— WHAT THE TASK ASKS —
Turn the lines of the listing from the line containing "This screenshot has width=397, height=520." through the line containing "coord(655,158)", both included, into a numbered list. Leave out blank lines.

Entries for locating text and elements
════

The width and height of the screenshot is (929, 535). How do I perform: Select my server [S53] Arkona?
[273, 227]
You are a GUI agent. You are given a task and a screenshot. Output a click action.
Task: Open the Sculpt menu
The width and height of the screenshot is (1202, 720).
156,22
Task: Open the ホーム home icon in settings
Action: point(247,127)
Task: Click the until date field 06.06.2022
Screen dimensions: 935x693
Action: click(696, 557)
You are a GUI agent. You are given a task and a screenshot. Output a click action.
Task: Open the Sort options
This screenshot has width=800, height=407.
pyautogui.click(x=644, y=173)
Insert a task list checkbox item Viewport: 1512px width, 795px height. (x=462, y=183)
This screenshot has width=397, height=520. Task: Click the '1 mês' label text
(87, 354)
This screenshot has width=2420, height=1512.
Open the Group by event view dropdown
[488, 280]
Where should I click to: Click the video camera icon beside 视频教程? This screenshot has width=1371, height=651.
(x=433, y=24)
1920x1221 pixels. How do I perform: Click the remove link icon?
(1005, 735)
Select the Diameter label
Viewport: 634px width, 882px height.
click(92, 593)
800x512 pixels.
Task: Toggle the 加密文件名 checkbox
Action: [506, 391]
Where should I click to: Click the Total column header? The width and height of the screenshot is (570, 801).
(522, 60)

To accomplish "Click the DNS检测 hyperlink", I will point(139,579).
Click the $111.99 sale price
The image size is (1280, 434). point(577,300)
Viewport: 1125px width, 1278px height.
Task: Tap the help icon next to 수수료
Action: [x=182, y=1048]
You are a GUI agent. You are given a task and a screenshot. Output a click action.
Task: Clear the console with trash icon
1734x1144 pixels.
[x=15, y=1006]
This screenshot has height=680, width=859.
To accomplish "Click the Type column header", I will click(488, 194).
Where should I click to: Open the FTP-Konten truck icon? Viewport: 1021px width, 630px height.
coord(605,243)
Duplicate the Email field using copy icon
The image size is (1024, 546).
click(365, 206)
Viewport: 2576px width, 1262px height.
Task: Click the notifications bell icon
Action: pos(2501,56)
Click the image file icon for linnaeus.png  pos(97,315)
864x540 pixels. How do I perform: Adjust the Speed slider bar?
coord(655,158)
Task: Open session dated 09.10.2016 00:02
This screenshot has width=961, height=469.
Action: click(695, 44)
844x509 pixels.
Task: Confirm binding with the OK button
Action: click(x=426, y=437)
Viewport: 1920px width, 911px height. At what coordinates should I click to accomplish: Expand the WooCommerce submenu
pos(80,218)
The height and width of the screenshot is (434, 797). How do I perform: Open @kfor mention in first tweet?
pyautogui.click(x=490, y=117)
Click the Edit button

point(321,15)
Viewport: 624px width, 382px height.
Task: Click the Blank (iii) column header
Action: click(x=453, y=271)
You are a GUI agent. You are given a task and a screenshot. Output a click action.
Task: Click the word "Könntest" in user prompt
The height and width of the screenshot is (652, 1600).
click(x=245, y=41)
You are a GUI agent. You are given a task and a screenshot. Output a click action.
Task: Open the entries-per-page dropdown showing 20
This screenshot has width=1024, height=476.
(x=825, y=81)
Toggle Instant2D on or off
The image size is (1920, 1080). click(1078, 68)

════

— RESULT —
1. This screenshot has width=397, height=520. Task: Click the '1 mês' label text
2. (87, 354)
3. This screenshot has width=2420, height=1512.
4. Open the Group by event view dropdown
5. [488, 280]
6. Where should I click to: Click the video camera icon beside 视频教程? This screenshot has width=1371, height=651.
7. (x=433, y=24)
8. 1920x1221 pixels. How do I perform: Click the remove link icon?
9. (1005, 735)
10. Select the Diameter label
11. Viewport: 634px width, 882px height.
12. click(92, 593)
13. 800x512 pixels.
14. Task: Toggle the 加密文件名 checkbox
15. Action: [506, 391]
16. Where should I click to: Click the Total column header? The width and height of the screenshot is (570, 801).
17. (522, 60)
18. To accomplish "Click the DNS检测 hyperlink", I will point(139,579).
19. Click the $111.99 sale price
20. The image size is (1280, 434). point(577,300)
21. Viewport: 1125px width, 1278px height.
22. Task: Tap the help icon next to 수수료
23. Action: [x=182, y=1048]
24. You are a GUI agent. You are given a task and a screenshot. Output a click action.
25. Task: Clear the console with trash icon
26. 1734x1144 pixels.
27. [x=15, y=1006]
28. This screenshot has height=680, width=859.
29. To accomplish "Click the Type column header", I will click(488, 194).
30. Where should I click to: Open the FTP-Konten truck icon? Viewport: 1021px width, 630px height.
31. coord(605,243)
32. Duplicate the Email field using copy icon
33. The image size is (1024, 546).
34. click(365, 206)
35. Viewport: 2576px width, 1262px height.
36. Task: Click the notifications bell icon
37. Action: pos(2501,56)
38. Click the image file icon for linnaeus.png  pos(97,315)
39. 864x540 pixels. How do I perform: Adjust the Speed slider bar?
40. coord(655,158)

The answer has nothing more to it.